なぜ今,人事制度改革を行う必要があるのか?

人事制度

 株式会社comodo特別顧問・経営コンサルタント
永 島 清 敬

採用と企業が求める人材要件

採用面接

人事制度は,社員の処遇や待遇を決める仕組みのことです。
一般にサラリーマンは民間企業でも官公庁の職員であっても学校を卒業し新入社員として法人に採用され,定年まで就業することが日本の労働慣行として定着していました。
※本稿では民間企業の社員を前提に話を進めるため,ここからは「会社」や「社員」という言葉で統一します。
 しかし,会社に入社し社員として働き続けるためには労働時間や給与といった労働条件がわからないうえに入社した会社がブラック企業だったりすると,ただ働きをさせられる恐れがあります。
 したがって,会社を選ぶ場合にはブランドイメージやCM等で有名な会社だからといった安易な動機で応募すると後で取り返しのつかない(実際にはいくらでもやり直しはききます)ことになります。
 読者の中に高校や大学時代にアルバイトの経験がある人は多いと思います。例えばコンビニのバイト代は一般的に時給1,100円程度です。そして,そこで働いている人のバイト代は通常,女子高生も主婦も同じ時給です。
 一方,サラリーマンは会社によって学歴,年齢,性別や既婚か未婚かによって受け取る給与が違う会社がたくさんあります。こうした現状について,「どうして?」と思ったことはあるでしょうか?
 つまり,会社によって給与の決め方は千差万別なのです。だから,新卒者も中途入社者も採用時の初任給について,「どこでもだいたい同じ程度だから」とか「まだ仕事もしていないのに採用される前から給与や労働条件のことを訊くのは不謹慎
だ」などと思わず堂々と採用担当者に尋ねる方が後悔しないことになります。
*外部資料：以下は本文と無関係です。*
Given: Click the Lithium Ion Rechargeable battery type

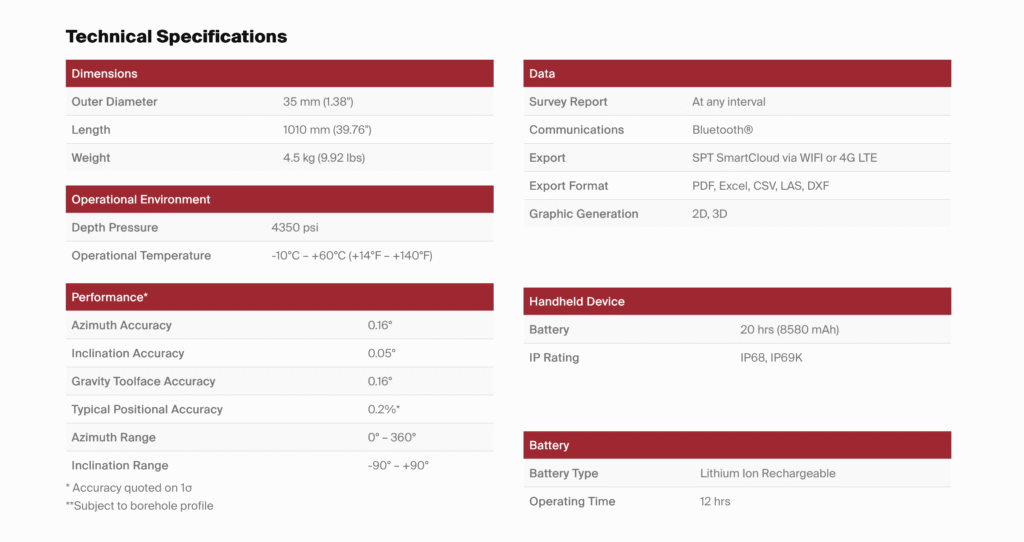Looking at the screenshot, I should point(767,474).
初任給や賞与などの給与項目から有給休暇の取得状況や残業の頻度,更には育児・介護休暇の取得状況ワーク・ライフ・バランスを実現するために欠かせない労働条件などについても質問をし,その回答を聴いたうえで入社を決めることが大事です。ブラックでワンマン経営の会社でない限り,今はこの程度の質問をしても誰も図々しいなどとは思わなくなったので安心してください。

人材要件の変化

 新入社員ならまだしも中途入社者であれば前職の会社の人事制度がどのような仕組みになっていたか覚えていると思います。というのも,離職者が多い会社の特徴の1つは人事制度が社員の能力や成長を促す仕組みになっていないことが理由で辞めることが少なくないからです。
 つまり,離職の上位にランクされている理由に,「仕事内容と低賃金のミスマッチ」があるということが本年4月28日に労働組合のナショナルセンターである連合の調査「(新卒の)入社前後のトラブルに関する調査」によって明らかになりました。
1990年代後半にインターネットが世界的規模で普及してから日本の産業構造が大きく変化したことがきっかけになって個別労働問題が顕在化したといえるでしょう。2020年代の今日では,デジタル技術を利用した新規ビジネスがマーケットの中心になり,企業が求める人材像もグローバル人材から自律型人材やDX人材やアジャイル人材へと進化しました。
 このように経営環境が大きく変化を遂げる中で社員の処遇を決める人事制度だけが高度成長期にできたレガシーな職能資格制度を保持し続けている企業が少なくありません。年齢と勤続という本人の努力とは無関係の要素で処遇が決まる仕組みにいつまでも固執をしていてはグローバル競争に生き残れないことは自明の理といえます。アメリカ人が日本の定昇制度の自動昇給の仕組みを見て「クレイジー」というのも頷けます。
 21世紀の採用面接では堂々と自分の労働条件を尋ねる人材こそ優秀人材なのかもしれません。
その反対に,企業の採用担当者は優秀人材を採用することにのみ神経を費やすことなく優秀人材を採用したら定着させることがミッションと考え,受け入れ態勢に必要な社員の納得性が高い人事制度を用意する必要性を感じることが採用担当者の資質といえるでしょう。企業説明会等でわが社の人事制度は合理性と納得性を兼ね備えた仕組みであることを訴えるくらいでなければ採用担当者の責任を果たしているとはいえないのです。